A friend of mine showed me this site. I tried several puzzles manually and looked at modulo first from programmer's point of view but didn't solve much.

Then crossflip catched my attention. It looked quite obvious and simple XORing.

My language of choice is pure C. Not using it for work, but i do enjoy implementing complex data structures in it.

Just to validate i can parse tasks and submit solutions i implemented a simple bruteforce first. E.g. pack the whole solution into 'unsigned long long int' and just increment it starting from 0 until a valid state found. Surprisingly this worked fine until level 74! Quick calculation showed it will take at most 200 days to check all the variants at 74.

At which point i started looking for optimizations. And failed to find them. Lots of microoptimisations of course, but they won't help reducing time significantly.

In a search for new ideas i tried google and found a hardware game called "Lights Out". This was it! Lots of papers on solving it using linear algebra. Quite popular among mathematicians. And a beautiful solution too.

I implemented Gauss. Any solution would do, hence unknown variables i chose just to replace them with 0s.

I used 'int' to hold cell value and this worked fine until field sizes grew larger than 32 bit memory. Okay, switched to byte here. As expected performance dropped by 30%.

Somewhere in the middle i decided to try parallel runs. This makes sense as adding rows could be easily parallelised.
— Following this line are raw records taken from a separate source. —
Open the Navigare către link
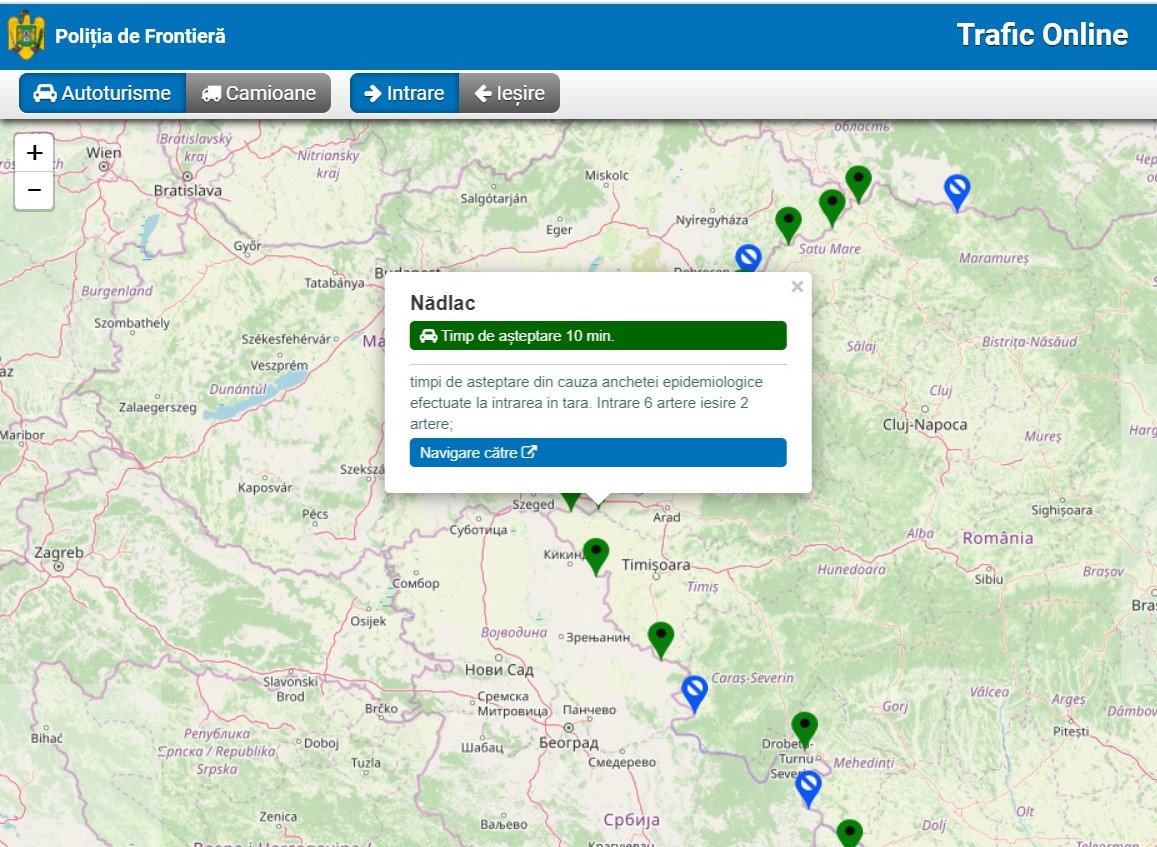point(598,453)
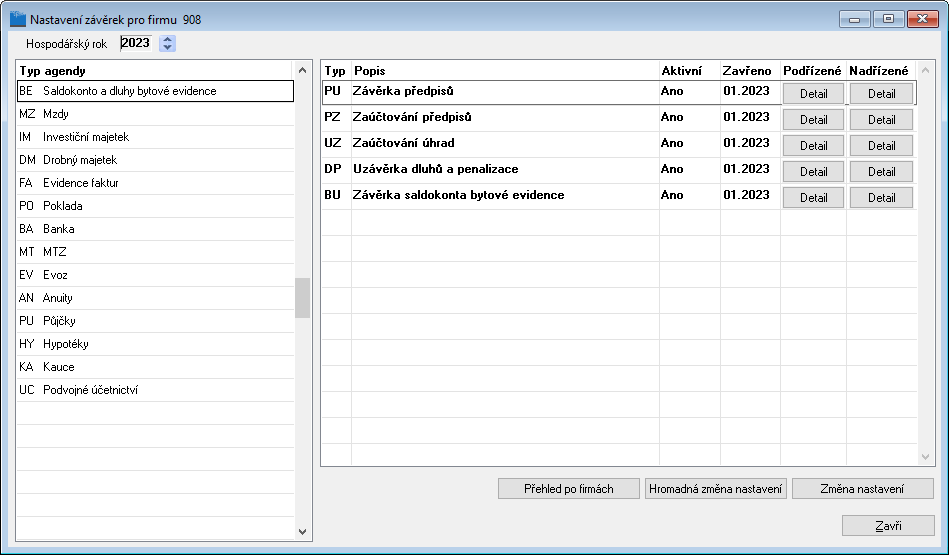Close dialog with Zavři button
This screenshot has width=949, height=555.
(x=888, y=526)
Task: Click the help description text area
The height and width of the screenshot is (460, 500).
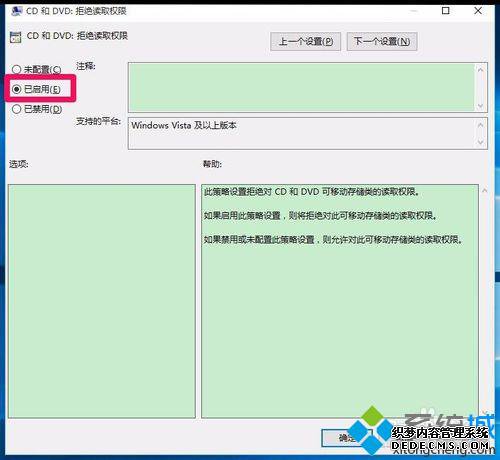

Well, this didn't work of course. Parallel version was 6 times slower. It makes sense to run only computationally intensive operations in parallel. XORing lines of bytes relies on memory throughput, not CPU performance. So i abandoned this version.

Then at some point i had to switch to 64 bit because again memory requirements grew greater than 32 bit process can handle, even for a byte.

As levels grew so performance dropped. I started looking at cleverer algorithms than Gaussian Elimination, like LU decomposition based ones and all that clever stuff. Matrix is symmetric and extremely sparse. There HAVE to be some better algorithms.

While i was trying to understand some of the papers the user Ignorance outrun me in solving levels. Argh! I was between 400 and 500 at the time. I then decided to pack 8 variables into a single byte still using Gauss. After all, all is required is XOR on forward step and XOR and AND on backward step of Gauss.

Packing variables sped up my code by the factor of 30! Wow! this was quite unexpected to me.

I decided to stay with Gauss for now and just optimize my solution. Rows were aligned on 16 bytes, padding added, SSE instructions engaged via _mm_xor_si128() and voila! Speed up by 10.

This was the final code to reach level 643.

## My journey to 643

congrats on beating the game! I always like to hear about what problems and solutions others have.

But since this forum is open for everyone, I fear your post is taking away too much of the challenge. Note that only about 70 people completed crossflip so far.

I think it would be great if we could have something similar to the "challenges solved"-section for the games.

@adum: what do you think about that?

The speed factor you achieved with the data type you used is very promising, but i think better algorithm can speed things up much more

Would be interesting to compare our algorithms on level 1000.